_Problem_: Under this line is some data; print exactly the lines from the one containing "Task: Click the" through its last line, without pictures.

_Data extracts_:
╔══

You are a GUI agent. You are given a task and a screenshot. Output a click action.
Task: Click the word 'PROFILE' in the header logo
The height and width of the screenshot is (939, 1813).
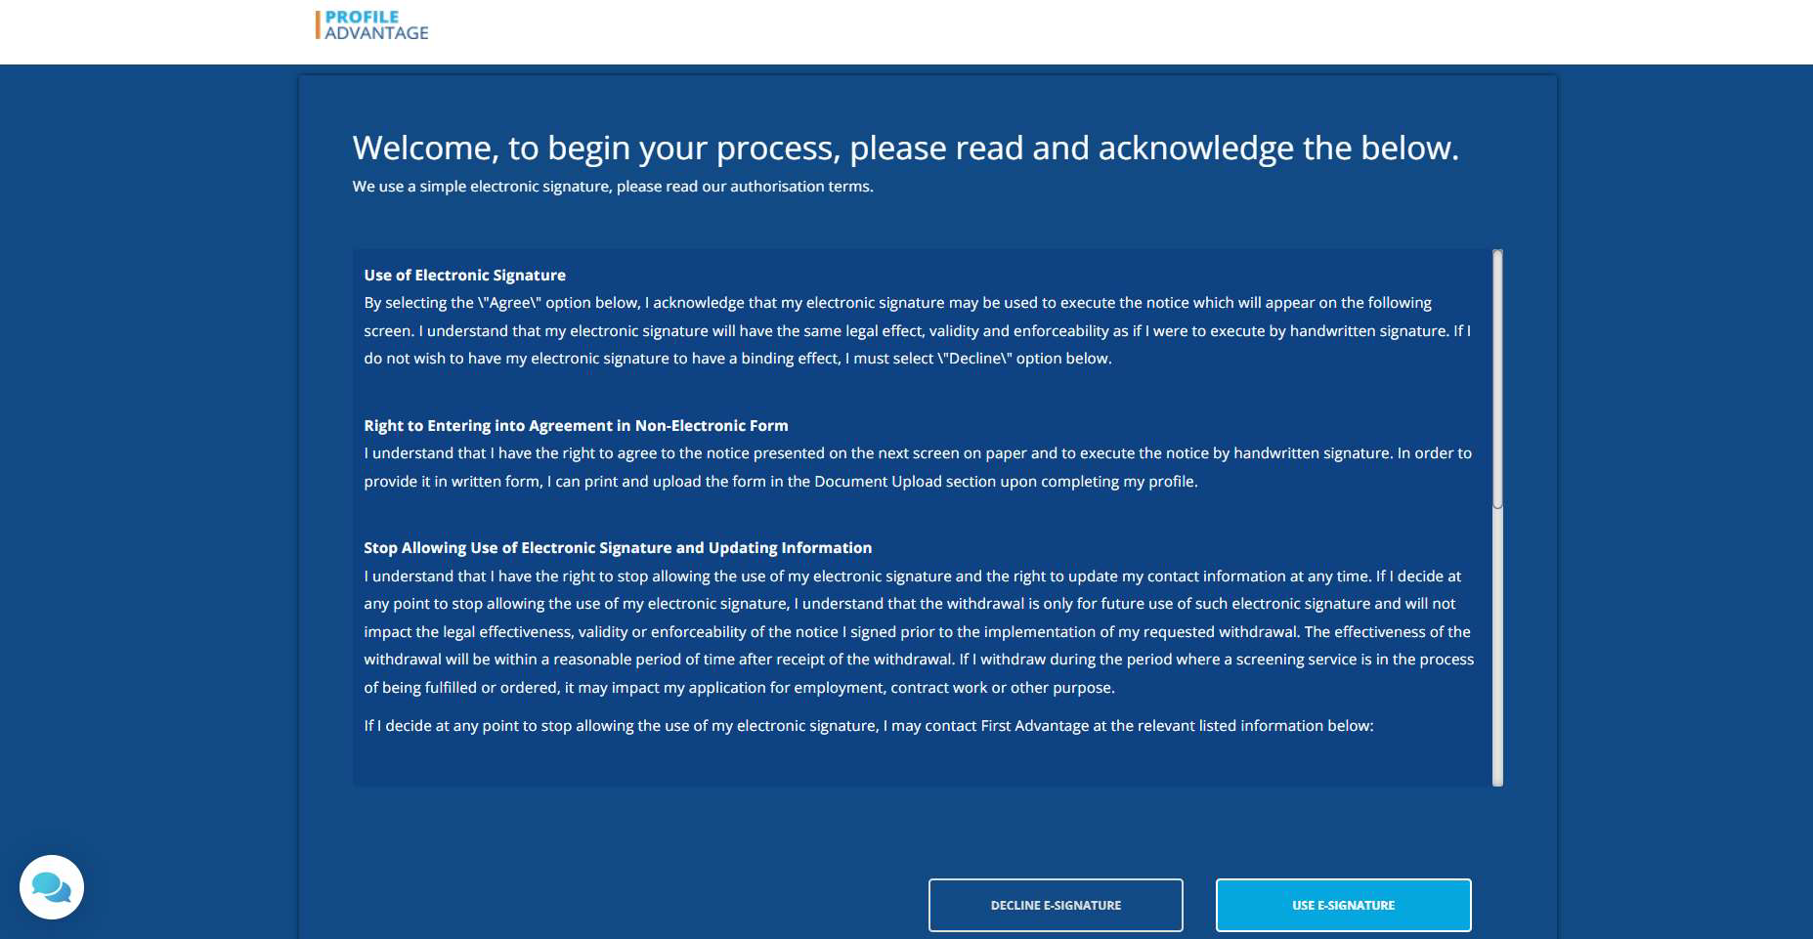pos(362,17)
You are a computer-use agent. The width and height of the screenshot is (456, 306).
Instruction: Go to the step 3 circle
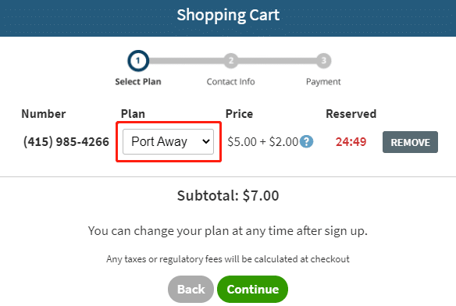coord(323,61)

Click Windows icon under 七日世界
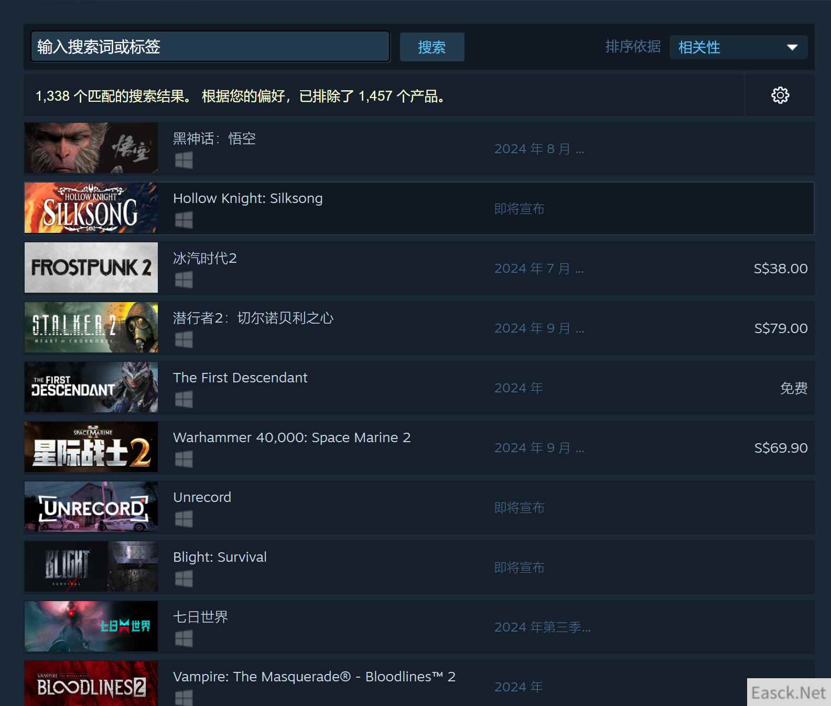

╚══

_Expected answer_:
Task: Click the word 'PROFILE' in the header logo
The height and width of the screenshot is (939, 1813).
pos(362,17)
You are a computer-use agent. The width and height of the screenshot is (456, 306).
Instruction: Go to the step 3 circle
coord(323,61)

Click Windows icon under 七日世界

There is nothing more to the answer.